Yahoo Breach Shows Importance of User Attributes
Yahoo’s confirmed data breach of at least 500 million user accounts may be one of the largest cybersecurity breaches ever according to CNN Money. Yahoo confirmed that a copy of certain user account information was stolen from the company’s network in late 2014 by what it believes is a state-sponsored actor.
“The account information may have included names, email addresses, telephone numbers, dates of birth, hashed passwords (the vast majority with bcrypt) and, in some cases, encrypted or unencrypted security questions and answers.”
Yahoo has advised users to change their password and security questions and to review their accounts for suspicious activity.
Concerns for Yahoo Enterprise Customers
A large concern for enterprises around the Yahoo hack is the loss of unencrypted security questions and answers. This creates a risk for organizations that rely on this technique (and therefore potentially the same answers) to enhance security for traditional credentials.
Traditional “something you know” methods of authentication are becoming irrelevant, as hackers continue to build broader dossiers of the things they know about us. The best defense is to deploy access controls that don’t rely simply on user input, and instead examine multiple user attributes – including location, device type, time, group, configuration and more – before allowing access. This type of “dynamic digital identity” makes it much harder for a hacker to take advantage of the type of information lost by Yahoo.
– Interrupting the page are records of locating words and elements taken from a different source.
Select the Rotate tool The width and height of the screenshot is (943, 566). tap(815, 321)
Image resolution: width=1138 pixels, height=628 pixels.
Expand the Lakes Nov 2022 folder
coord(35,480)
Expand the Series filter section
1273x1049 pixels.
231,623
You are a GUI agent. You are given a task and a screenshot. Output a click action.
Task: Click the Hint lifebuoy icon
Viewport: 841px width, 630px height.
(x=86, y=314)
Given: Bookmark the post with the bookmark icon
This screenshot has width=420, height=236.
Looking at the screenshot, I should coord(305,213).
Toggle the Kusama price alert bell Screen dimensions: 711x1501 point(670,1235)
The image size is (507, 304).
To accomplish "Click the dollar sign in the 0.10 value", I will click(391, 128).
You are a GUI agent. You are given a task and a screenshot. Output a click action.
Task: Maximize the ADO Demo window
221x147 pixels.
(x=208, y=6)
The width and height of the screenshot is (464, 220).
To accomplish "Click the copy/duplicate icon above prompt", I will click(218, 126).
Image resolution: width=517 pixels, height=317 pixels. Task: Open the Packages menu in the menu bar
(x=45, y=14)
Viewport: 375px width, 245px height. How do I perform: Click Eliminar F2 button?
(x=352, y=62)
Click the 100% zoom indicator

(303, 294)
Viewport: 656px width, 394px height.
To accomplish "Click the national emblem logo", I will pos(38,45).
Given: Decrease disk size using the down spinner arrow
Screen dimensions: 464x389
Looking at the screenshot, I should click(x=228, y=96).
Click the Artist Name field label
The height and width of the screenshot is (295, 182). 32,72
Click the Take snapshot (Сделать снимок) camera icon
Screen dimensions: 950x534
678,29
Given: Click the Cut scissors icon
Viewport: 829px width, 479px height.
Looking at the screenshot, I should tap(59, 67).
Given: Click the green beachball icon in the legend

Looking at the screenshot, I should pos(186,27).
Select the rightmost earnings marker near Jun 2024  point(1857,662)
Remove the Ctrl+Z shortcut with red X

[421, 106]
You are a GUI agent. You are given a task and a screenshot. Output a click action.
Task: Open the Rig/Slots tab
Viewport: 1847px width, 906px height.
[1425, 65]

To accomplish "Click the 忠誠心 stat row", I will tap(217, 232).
The Problems with Old Security Models
Current best practices recommend a laundry list of security technologies: VPNs, VLANs, NAC, Next Generation Firewalls, Privileged Access Management solutions, and so on.
But all this technology doesn’t necessarily improve security. And if you’re still using the same principles you were using ten or twenty years ago, you might have the strongest network perimeter in the world, but no ability to respond to internal or external threats.
One weakness is that once a user is authenticated at the start of a session, they’re in – until they log out again. It’s assumed that they are who they say they are, and will behave in the way they normally behave, indefinitely.
In technical terms, this might mean a user is permitted to join a VPN with firewall-provisioned access to certain servers and applications. After that initial transaction, the user’s identity is known to the network and authentication decides what the user is authorized to do. More modern, role-based access controls are better because they decide what access the user should be granted, but the use of identity is often the same – the user verifies his (or her) identity at the start of the session, but it is never checked again unless he explicitly logs out.
This means there’s almost never an opportunity to intervene when the context of a user’s connection, or behavior while logged on, demonstrates that the user is not actually who he says he is.
User Attributes Key to Improved Security
It’s easy to understand how checking user attributes can improve the security. If a user authenticates from an unknown device in Russia or the Far East when he is normally connected to the network from a PC in the US office, it should be fairly obvious that the risk profile has changed significantly. Meanwhile, regardless of circumstances, any attempt to open a confidential document or carry out a high-value transaction should face more scrutiny than routine types of activities. If you apply these principles in the case of credential theft, the benefits should be readily apparent.
Just as identity is not a one-time transaction, these rules should be dynamic to adjust to changing attributes – a user might typically appear from one or two specific locations, one at a customer location on a guest network and the other in their office, and so his or her access rights might be different, depending upon what he or she is trying to access at that time, according to policy. In line with this, a low-risk document might be made available in a wide range of contexts, but a confidential one should have more restrictions placed on it.
The Yahoo breach shows us that even our security questions and answers are of value to hackers. What we need is for organizations to employ fine-grained access controls including user attributes to help protect customers, employees and third-parties from exposing the organization to risk.